5. Experimental Verification

5.1. Introduction to the Dataset

The experiment employs real navigation video data of an unmanned boat model on the water surface for the training and validation datasets of the key point detection model. A total of 996 images were extracted from the video as the model dataset, of which, 712 were used as the training dataset and 284 as the validation dataset.
The experimental simulation of the unmanned boat navigation includes multiple scenarios. The navigation scenario with strong light near the unmanned boat is defined as Scene I. The navigation environment in this scenario is often accompanied by strong light on the water surface, with a mirror effect producing a reflection of the unmanned boat, which affects the accuracy of the unmanned boat’s key point positioning and increases the distance mapping error. The unmanned boat navigation scenario with strong light far away is defined as Scene II. In this scenario, not only does the water surface reflection interfere with the unmanned boat ranging factors, it also has the following characteristics. With the small size of the drone boat imaging, locating the key point is difficult, so the drone boat key point detection model requires better feature extraction ability. Dark light near the drone boat is defined as Scene III. This scene tends to have a dim environment, and the drone boat is not easy to detect, but compared to the other three scenes, it has large-sized imaging of the drone boat and the surface of the water produces less interference. This scene has a small degree of difficulty, with dark light in the distance. In the sailing scene defined as Scene IV, the USV imaging size is small and requires the model to fully learn the USV features. Meanwhile, in order to test the low visibility problem caused by sea fog in a sea surface navigation environment, the experiment defines the scenario with an unmanned boat sailing nearby under foggy conditions with poor visibility as Scene V. Sailing far away under foggy conditions is defined as Scene VI. In the foggy day sailing scenario, the unmanned boat imaging has problems with fuzzy shape and edge features, and the key points are difficult to detect, which greatly tests the robustness of the network. A sample training dataset is shown in Figure 5.
The real distance dataset of the unmanned boat model is collected from a fixed camera position.

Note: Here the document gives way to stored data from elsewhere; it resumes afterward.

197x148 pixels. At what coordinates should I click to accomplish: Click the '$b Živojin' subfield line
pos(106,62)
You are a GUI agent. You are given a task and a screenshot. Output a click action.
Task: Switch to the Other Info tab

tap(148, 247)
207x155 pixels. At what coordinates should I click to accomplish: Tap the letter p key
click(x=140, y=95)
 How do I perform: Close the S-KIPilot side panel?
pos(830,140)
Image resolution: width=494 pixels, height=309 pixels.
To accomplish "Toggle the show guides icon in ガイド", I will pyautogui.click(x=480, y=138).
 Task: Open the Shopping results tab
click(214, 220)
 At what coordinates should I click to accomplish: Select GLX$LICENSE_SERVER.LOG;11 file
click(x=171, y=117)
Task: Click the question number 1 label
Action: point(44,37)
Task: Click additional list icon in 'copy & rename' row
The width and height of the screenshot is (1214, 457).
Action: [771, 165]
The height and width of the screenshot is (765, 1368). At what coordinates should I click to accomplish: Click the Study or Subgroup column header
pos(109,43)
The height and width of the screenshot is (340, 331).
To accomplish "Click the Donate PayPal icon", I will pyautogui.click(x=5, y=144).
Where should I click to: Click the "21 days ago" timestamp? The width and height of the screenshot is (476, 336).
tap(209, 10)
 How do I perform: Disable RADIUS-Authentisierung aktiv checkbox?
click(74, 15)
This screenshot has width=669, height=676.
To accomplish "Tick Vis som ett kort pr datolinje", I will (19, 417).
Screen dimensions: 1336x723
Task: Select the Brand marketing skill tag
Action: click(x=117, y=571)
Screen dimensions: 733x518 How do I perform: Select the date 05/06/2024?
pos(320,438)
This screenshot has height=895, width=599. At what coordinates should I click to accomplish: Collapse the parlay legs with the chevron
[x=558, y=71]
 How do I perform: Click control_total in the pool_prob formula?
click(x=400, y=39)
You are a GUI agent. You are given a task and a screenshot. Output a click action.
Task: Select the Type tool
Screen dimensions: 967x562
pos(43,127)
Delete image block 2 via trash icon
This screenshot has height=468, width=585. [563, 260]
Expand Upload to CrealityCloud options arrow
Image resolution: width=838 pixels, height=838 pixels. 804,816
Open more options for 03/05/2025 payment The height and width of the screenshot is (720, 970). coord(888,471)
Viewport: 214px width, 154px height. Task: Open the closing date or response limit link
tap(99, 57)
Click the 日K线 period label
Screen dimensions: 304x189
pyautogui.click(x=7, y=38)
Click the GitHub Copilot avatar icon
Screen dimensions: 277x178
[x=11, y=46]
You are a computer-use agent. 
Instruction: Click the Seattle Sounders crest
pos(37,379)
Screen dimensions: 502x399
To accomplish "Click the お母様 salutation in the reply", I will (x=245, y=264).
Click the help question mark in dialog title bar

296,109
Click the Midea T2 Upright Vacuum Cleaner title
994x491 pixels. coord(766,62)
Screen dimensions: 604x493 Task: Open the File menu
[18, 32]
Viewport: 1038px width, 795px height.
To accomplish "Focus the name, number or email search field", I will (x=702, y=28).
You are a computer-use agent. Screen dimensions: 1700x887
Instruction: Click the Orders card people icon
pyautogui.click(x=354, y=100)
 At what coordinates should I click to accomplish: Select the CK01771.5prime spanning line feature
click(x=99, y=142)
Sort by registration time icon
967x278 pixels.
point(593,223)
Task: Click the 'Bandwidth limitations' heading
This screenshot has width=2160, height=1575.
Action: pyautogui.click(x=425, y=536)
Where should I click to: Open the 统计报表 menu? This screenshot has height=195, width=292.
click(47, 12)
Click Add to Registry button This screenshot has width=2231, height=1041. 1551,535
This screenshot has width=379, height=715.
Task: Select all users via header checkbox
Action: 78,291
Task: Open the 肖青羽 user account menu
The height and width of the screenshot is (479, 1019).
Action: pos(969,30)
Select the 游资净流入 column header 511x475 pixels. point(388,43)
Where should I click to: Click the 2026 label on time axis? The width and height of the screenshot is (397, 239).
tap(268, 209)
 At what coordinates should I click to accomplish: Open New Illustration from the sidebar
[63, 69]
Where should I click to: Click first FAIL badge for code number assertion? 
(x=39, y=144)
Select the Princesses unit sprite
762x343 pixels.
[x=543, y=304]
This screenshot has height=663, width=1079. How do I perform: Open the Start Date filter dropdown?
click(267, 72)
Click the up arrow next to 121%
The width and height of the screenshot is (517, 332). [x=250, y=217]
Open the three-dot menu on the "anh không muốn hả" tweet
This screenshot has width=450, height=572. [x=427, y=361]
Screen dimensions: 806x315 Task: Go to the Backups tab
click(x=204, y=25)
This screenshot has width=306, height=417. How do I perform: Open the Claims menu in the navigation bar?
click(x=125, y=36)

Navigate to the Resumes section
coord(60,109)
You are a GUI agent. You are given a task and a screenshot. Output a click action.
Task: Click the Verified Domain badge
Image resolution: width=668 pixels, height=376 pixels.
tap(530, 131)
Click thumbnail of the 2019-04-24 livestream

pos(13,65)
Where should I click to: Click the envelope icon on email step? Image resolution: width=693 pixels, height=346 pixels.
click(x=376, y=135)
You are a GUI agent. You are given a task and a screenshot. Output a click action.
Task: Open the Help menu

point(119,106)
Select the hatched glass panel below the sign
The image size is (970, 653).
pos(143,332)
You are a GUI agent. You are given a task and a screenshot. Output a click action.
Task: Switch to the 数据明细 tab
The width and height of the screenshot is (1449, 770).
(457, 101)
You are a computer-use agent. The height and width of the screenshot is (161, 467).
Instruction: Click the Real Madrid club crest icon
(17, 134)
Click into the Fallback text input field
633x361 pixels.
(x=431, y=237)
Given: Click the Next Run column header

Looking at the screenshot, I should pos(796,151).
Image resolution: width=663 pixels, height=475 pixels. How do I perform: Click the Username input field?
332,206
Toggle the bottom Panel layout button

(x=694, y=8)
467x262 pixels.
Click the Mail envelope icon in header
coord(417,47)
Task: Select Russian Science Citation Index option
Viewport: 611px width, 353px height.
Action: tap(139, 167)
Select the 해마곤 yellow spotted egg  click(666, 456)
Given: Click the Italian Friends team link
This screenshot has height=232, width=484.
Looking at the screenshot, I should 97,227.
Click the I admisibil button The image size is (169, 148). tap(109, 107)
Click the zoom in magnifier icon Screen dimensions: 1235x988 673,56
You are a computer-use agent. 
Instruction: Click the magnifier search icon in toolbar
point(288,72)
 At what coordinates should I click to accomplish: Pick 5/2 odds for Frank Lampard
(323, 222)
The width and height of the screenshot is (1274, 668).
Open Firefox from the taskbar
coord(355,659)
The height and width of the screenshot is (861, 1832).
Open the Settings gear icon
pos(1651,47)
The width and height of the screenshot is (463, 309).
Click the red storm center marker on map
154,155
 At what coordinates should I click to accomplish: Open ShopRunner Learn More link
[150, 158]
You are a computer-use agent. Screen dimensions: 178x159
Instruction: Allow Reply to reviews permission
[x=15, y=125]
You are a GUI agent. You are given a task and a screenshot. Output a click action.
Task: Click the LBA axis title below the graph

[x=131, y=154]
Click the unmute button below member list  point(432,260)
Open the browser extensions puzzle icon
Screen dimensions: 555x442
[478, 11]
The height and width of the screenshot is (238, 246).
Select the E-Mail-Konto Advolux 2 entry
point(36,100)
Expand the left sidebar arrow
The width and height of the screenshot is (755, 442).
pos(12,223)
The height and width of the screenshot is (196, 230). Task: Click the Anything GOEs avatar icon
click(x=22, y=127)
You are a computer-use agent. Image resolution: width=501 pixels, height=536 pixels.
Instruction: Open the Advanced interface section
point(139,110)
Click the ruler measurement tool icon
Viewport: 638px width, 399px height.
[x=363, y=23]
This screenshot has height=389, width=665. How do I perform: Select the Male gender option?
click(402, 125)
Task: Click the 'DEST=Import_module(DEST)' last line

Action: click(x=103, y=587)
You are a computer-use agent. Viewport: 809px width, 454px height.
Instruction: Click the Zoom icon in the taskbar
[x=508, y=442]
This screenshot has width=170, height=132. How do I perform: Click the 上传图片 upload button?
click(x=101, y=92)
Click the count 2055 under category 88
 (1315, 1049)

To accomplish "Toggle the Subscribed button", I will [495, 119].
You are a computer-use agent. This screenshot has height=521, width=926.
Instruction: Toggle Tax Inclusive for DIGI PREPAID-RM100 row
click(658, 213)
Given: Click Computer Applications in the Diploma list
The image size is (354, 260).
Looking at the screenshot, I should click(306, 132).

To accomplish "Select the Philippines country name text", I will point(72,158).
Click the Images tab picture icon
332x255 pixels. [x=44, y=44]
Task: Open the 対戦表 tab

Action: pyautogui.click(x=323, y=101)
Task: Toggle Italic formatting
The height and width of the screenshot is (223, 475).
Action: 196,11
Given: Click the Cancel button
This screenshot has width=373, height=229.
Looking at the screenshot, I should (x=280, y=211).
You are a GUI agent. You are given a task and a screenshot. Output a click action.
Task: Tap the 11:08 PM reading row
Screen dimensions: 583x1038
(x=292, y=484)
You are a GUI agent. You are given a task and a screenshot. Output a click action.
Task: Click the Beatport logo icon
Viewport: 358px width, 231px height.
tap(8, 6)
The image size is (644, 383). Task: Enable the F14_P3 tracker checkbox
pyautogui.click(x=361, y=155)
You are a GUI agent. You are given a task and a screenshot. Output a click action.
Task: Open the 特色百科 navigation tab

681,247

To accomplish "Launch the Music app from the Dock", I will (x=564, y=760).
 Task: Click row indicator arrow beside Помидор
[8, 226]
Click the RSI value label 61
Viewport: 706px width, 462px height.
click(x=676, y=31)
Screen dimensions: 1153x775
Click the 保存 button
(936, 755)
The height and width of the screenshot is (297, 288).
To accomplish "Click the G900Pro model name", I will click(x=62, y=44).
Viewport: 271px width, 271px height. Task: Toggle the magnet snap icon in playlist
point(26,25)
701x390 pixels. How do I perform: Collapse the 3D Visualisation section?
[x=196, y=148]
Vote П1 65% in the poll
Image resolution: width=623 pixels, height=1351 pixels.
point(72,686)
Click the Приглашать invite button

Ensuring that the optical center of the camera is placed horizontally, the real distance from the camera to the unmanned boat model is measured by a laser rangefinder. A total of 76 typical representative real unmanned boat ranging samples are measured in the four scenarios.

5.2. Model Training

The Yolov11m-pose model architecture is implemented based on pytorch and trained by RTXA5000 GPU with 16 GB of GPU graphics memory for 100 cycles, with eight samples in each training batch. The model uniformly compresses the input image data to a 640 × 640 resolution size. An automatic optimizer selection strategy was used for training and a warm-up strategy was introduced. Also, the dynamic covariate momentum was set to 0.937. The specific training parameters are shown in the Table 1 below.
In addition, to evaluate the performance of the model in the ship attitude recognition task, the experiments were statistically analyzed on the self-constructed dataset. The distribution of the specific dataset is shown in Figure 6. The results show that the distributions of width and height are obviously small, and the height is concentrated in a small range, reflecting that the unmanned ship target is relatively small and difficult to detect. An automatic optimizer selection strategy was used for training, and a warm-up strategy was introduced.
When the training is complete, all the loss functions converge to a stable value and the prediction accuracy stabilizes at a high value, proving the effectiveness of this dataset in the network The results of the training are shown in Figure 7.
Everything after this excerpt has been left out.